Dejarás amigos en el camino, algún amor imposible, muchos recuerdos que un día se extinguirán, un álbum de fotos que no querrás volver a mirar, pero guardarás las canciones, los libros que han sido como faros que te han resguardado del naufragio. Quizá no habrá muchas victorias por celebrar, pero un día llegarás a tierra firme con la convicción de haber sobrevivido. Y los poemas te hablarán al oído y las musas se rebelarán ante tus desvaríos. Y no, seguramente no serás el mejor tipo del mundo, pero de menos serás coherente contigo mismo. Y tendrás derecho a mirar a los ojos y odiar a los corruptos y maldecir a los cretinos. Y serás solidario con los desprotegidos y crítico con los poderosos. Y no volverán a engañarte más porque has crecido a la sombra de falsas esperanzas y discursos podridos de los presidentes más grises o los políticos sin escrúpulos. Y cada mañana te levantarás con ganas de que este país encuentre un revulsivo, pero convencido de que la mejor revolución empieza por uno mismo. Y sí, como dictan los himnos verdaderos, hay que desgarrarse la voz y gritar que tú no estás podrido. O como bien dice Joaquín Sabina: “Me considero un rojo sin diminutivos. No soy un rojillo, soy un rojo. Y eso no quiere decir comunista, ni socialista, ni anarquista, quiere representar esa hermosísima ideología de hace unos años, que hacía creer que esta infamia de mundo podía cambiar de alguna manera”. ¿Y por qué escribo todo esto? Sólo es una declaración de principios. Además hay días en que mi humor no está para carnavales. Y encima de todo, mis ideas nunca son una parvada de palomas mensajeras, sino que revolotean en mi cabeza cual bandada de murciélagos que necesitan la noche para sentirse vivos, aunque sea por unas horas.

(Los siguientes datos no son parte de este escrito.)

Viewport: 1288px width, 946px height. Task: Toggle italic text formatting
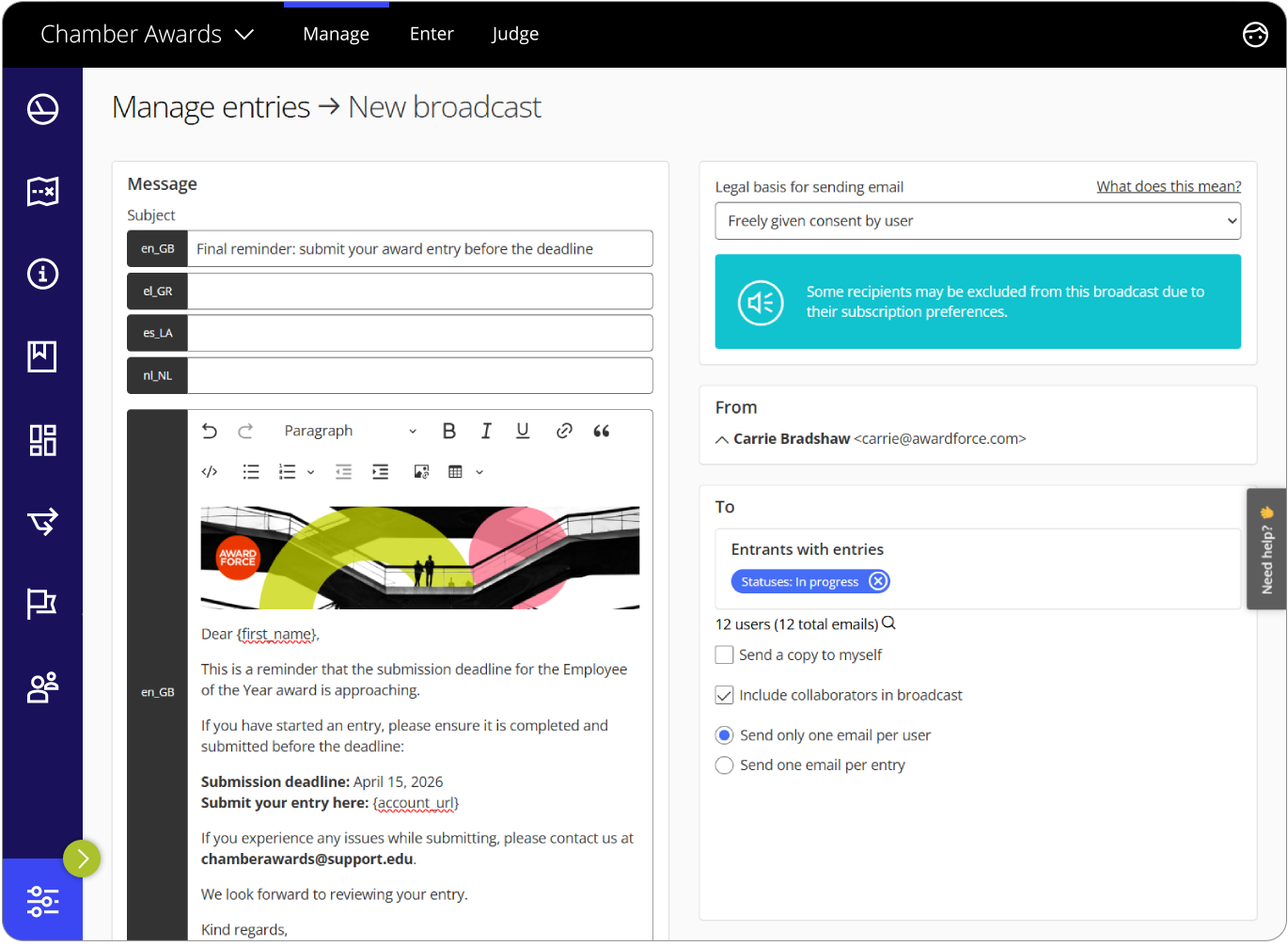pyautogui.click(x=486, y=431)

jueves, 7 de octubre de 2010

Sólo te queda empeñar el alma

A veces me siento como un tonto, esperando algo que me diga que la vida es mucho más que esta sucesión de soledades, este recuento de maldiciones o fracasos. Y me da por poner una y otra vez la misma canción:

“Hice un lugar en el refugio de mis sueños/ y guardé ahí mi tesoro más preciado,/ donde no llega el hombre con sus jaulas/ ni la maquinaria de la supervivencia…/ Me fue más fácil intentar la vida,/ que venderla al intelecto y la conformidad./ Y ahora sólo un camino he de caminar…/ Y morir queriendo ser libre, encontrar mi lado salvaje”. Cómo tú, como tus padres, como el vecino, igual que el microbusero, la enfermera, el policía, los maestros, el licenciado o aquel arquitecto, la mesera y cualquier estudiante, siempre he sido un número. No importa el nombre, lo que cuenta es la matrícula, la cantidad que debes, los intereses que pagas, el número de cuenta, el número en la lista, el tanto por ciento de una encuesta o un turno en el banco.

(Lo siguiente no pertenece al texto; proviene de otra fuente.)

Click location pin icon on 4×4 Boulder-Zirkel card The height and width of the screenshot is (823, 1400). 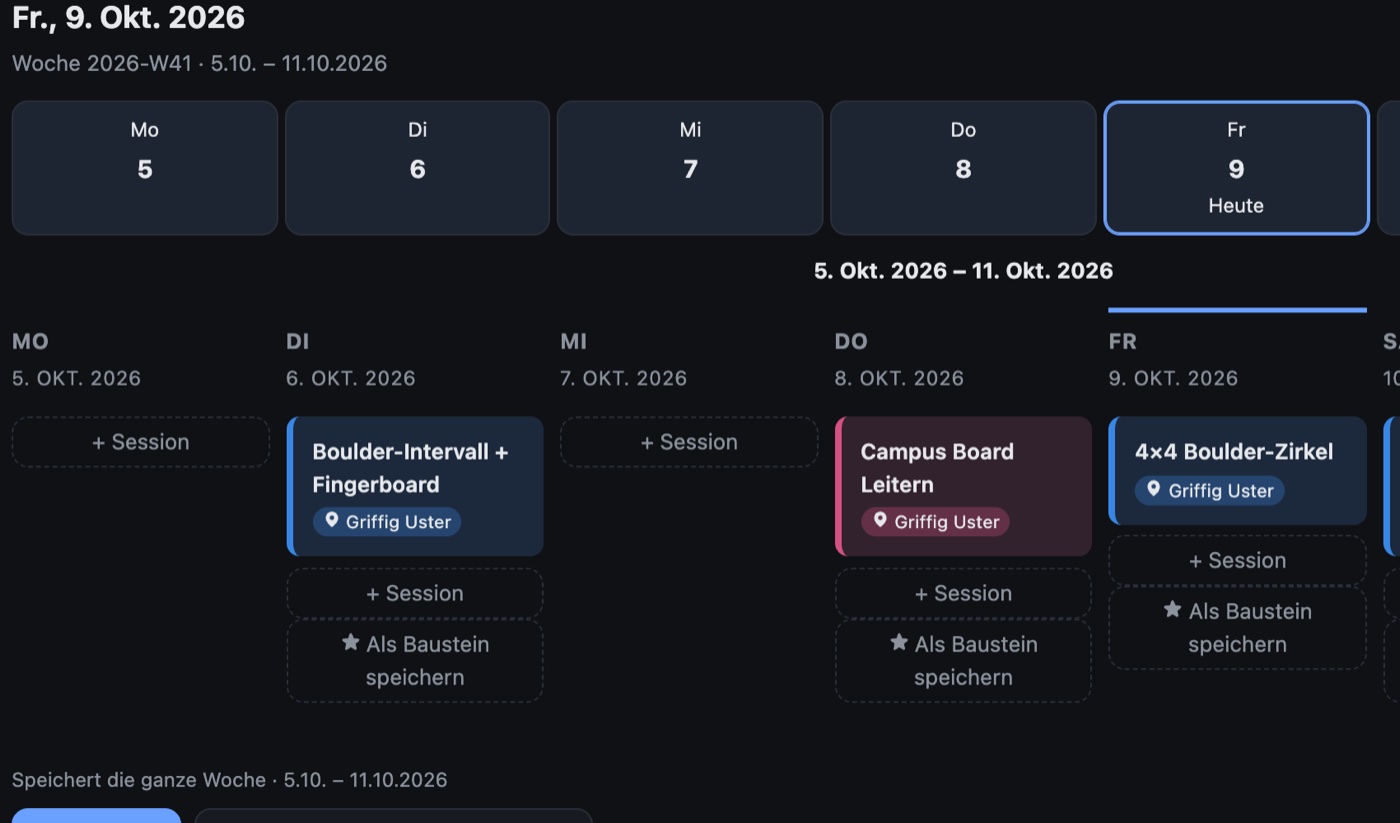point(1154,490)
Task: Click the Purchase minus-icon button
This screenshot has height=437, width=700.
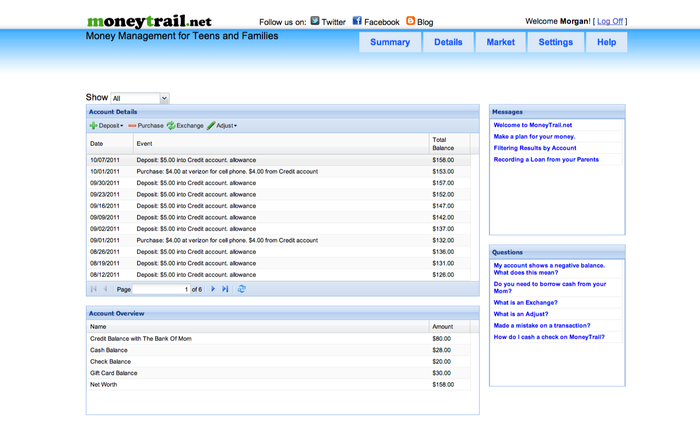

Desde que recuerdo siempre he sido una cifra. En la primaria era el número 12 o el 14 en la lista, pero en la secundaria me asignaron el 17 durante tres años.

En las cascaritas del recreo siempre me escogían al último sólo porque usaba lentes, pero ahora resulta que para Hacienda soy una prioridad. Y cómo no, si lo que quieren es cobrarme impuestos, aunque en mi calle el alumbrado público esté descompuesto, pese a que el Preciso no ha respondido a mis expectativas y este país siga en la ruina. Quién sabe si les deba algo, pero no creo poder pagarles en efectivo y mi alma tiene visa para el purgatorio desde hace un buen rato. Además mi saldo bancario es frecuentado por los ceros, así que mejor les hago un inventario por si planean un embargo.

Soy dueño de muchos defectos, de mil suspiros frente a la ventana, tengo la letra incompleta de un bolero, he comprado un traje negro, ya soñé con mi funeral y por fin terminé mi epitafio. No he dictado mi testamento porque desde niño sólo ahorro retazos de memoria para no olvidar lo feliz que era.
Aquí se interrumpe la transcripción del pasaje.